■ **Task requirements**
Recast the lines below as a Markdown table with the columns Row and Line, numbering each row and skipping blank lines. Leave the pictures out of your answer.

[Data pulled from a collection]
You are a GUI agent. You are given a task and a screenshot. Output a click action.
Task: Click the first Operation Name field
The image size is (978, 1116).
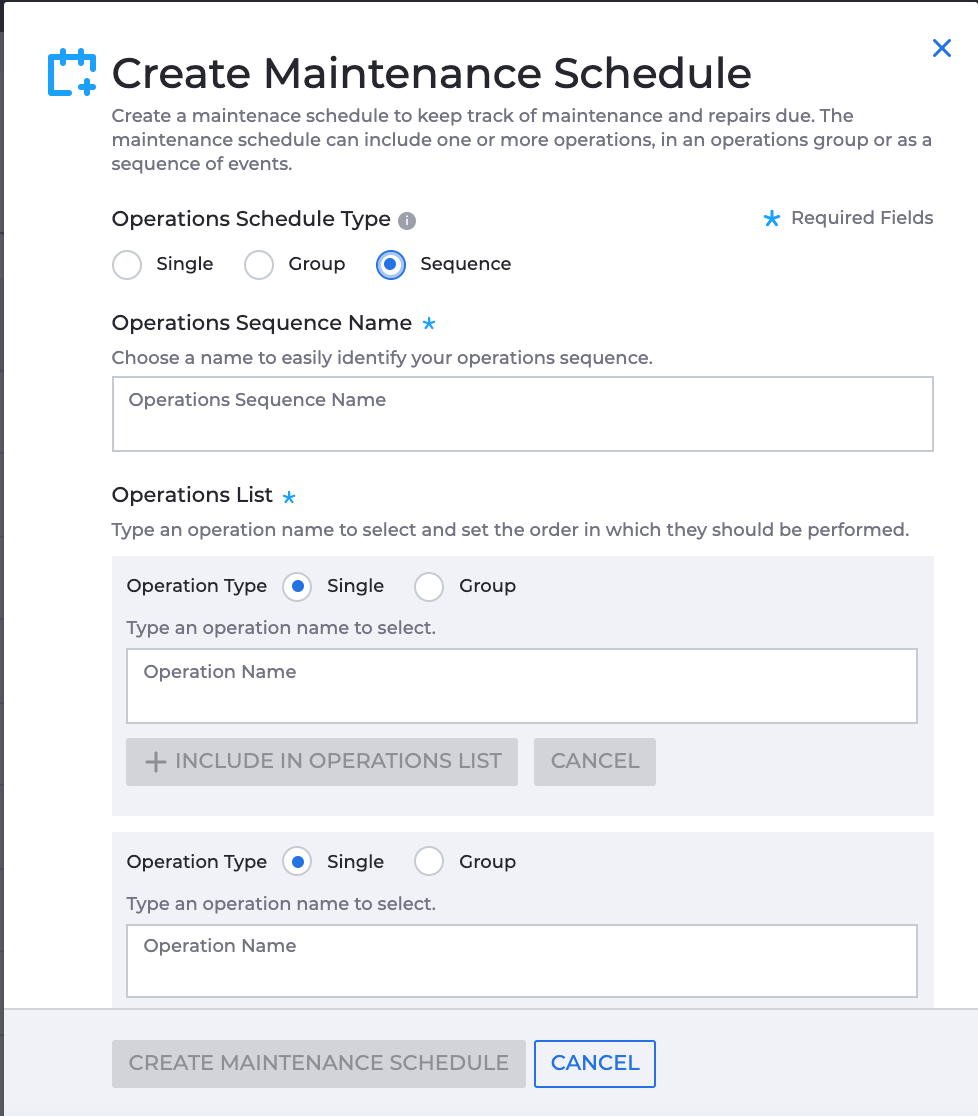tap(522, 686)
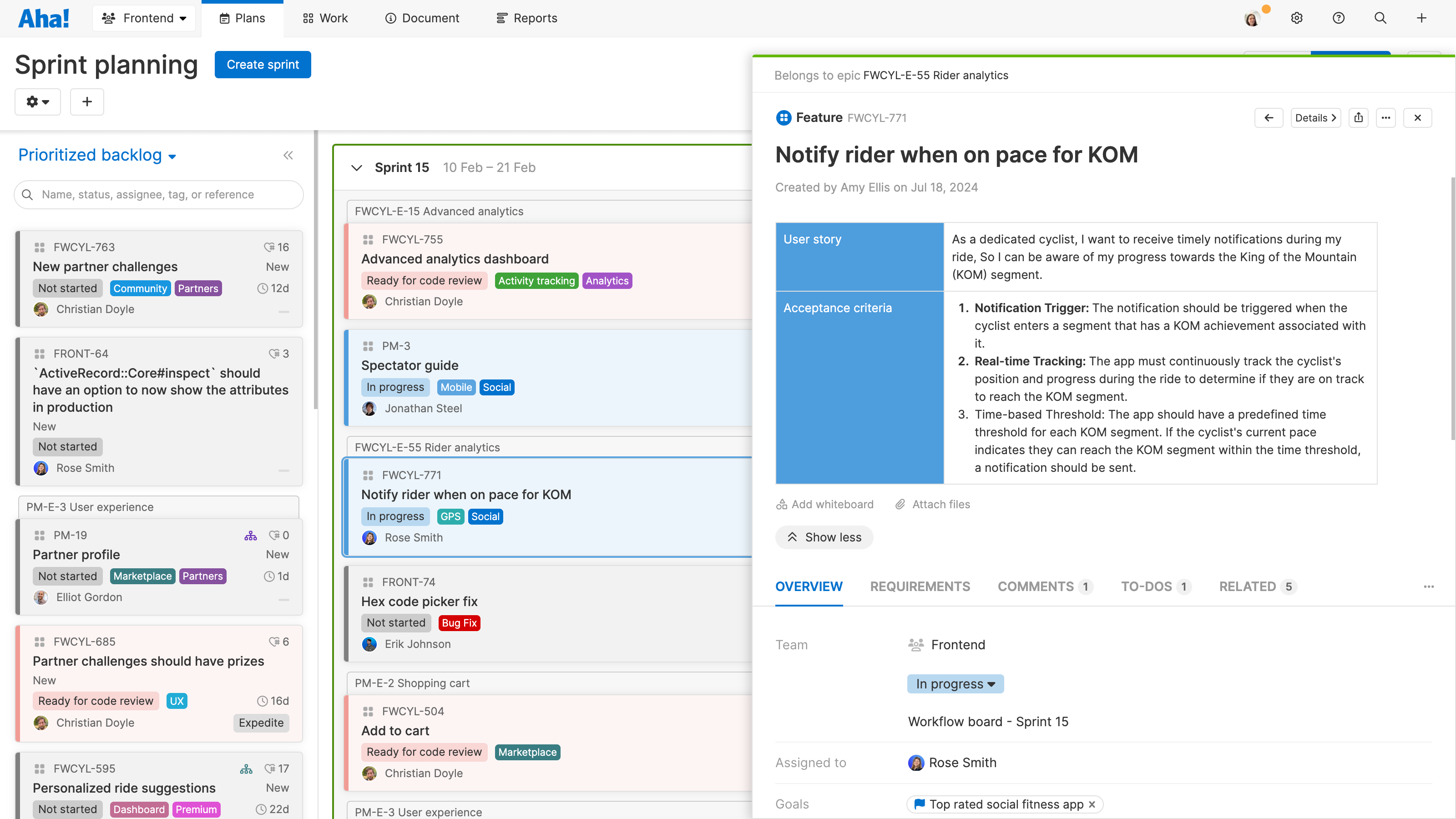1456x819 pixels.
Task: Open the settings gear in the top bar
Action: click(x=1296, y=18)
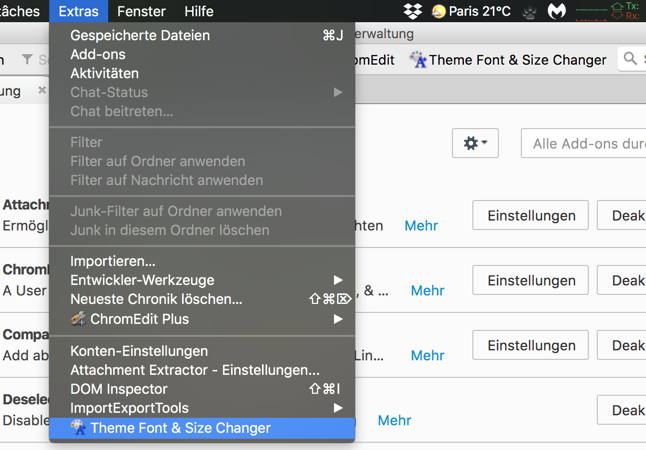646x450 pixels.
Task: Open the Hilfe menu
Action: pyautogui.click(x=199, y=11)
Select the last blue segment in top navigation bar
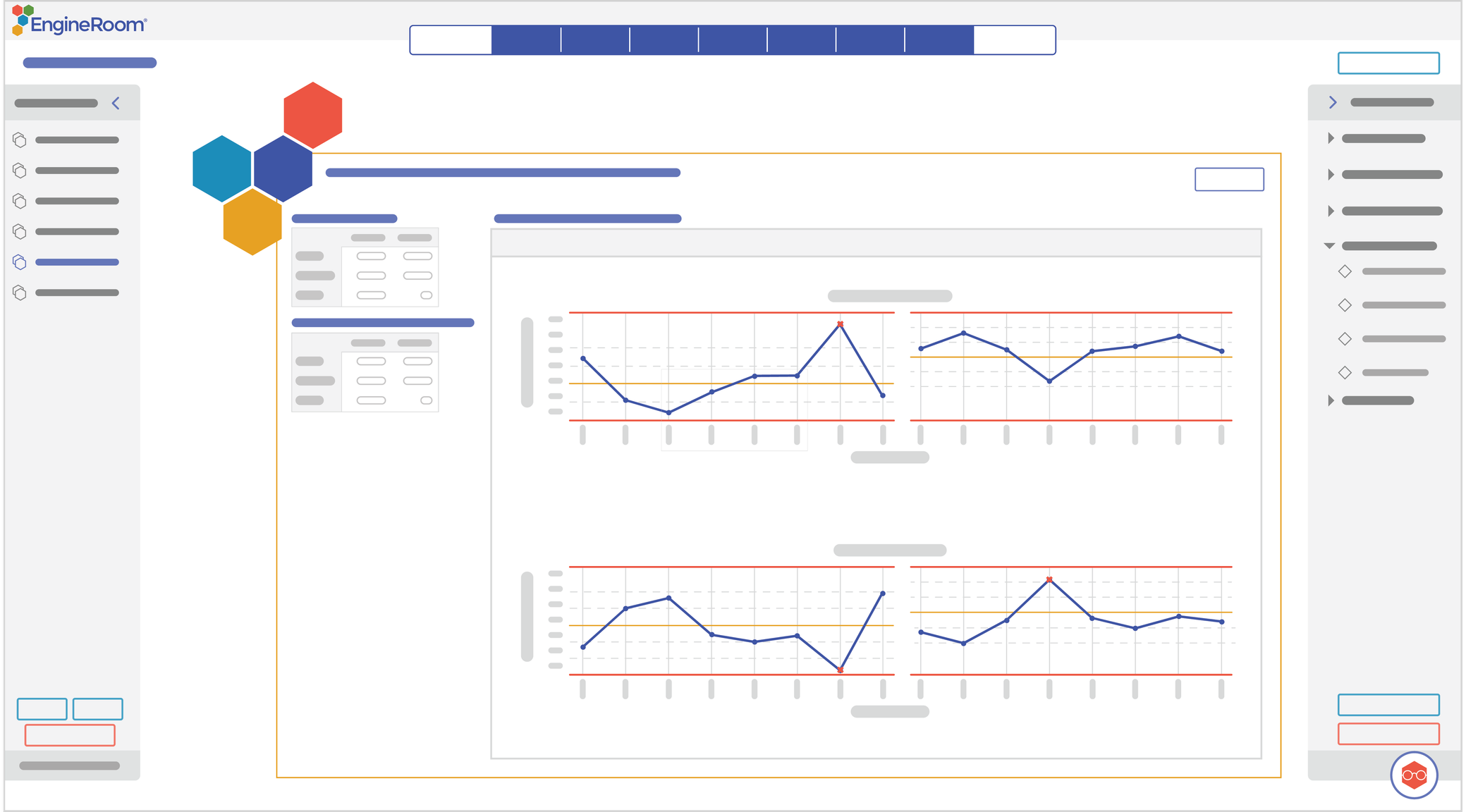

■ **Solution for this problem**
| Row | Line |
|---|---|
| 1 | You are a GUI agent. You are given a task and a screenshot. Output a click action. |
| 2 | Task: Click the first Operation Name field |
| 3 | The image size is (978, 1116). |
| 4 | tap(522, 686) |
| 5 | 1456x819 pixels. |
| 6 | Task: Open the settings gear in the top bar |
| 7 | Action: click(x=1296, y=18) |
| 8 | 646x450 pixels. |
| 9 | Task: Open the Hilfe menu |
| 10 | Action: pyautogui.click(x=199, y=11) |
| 11 | Select the last blue segment in top navigation bar |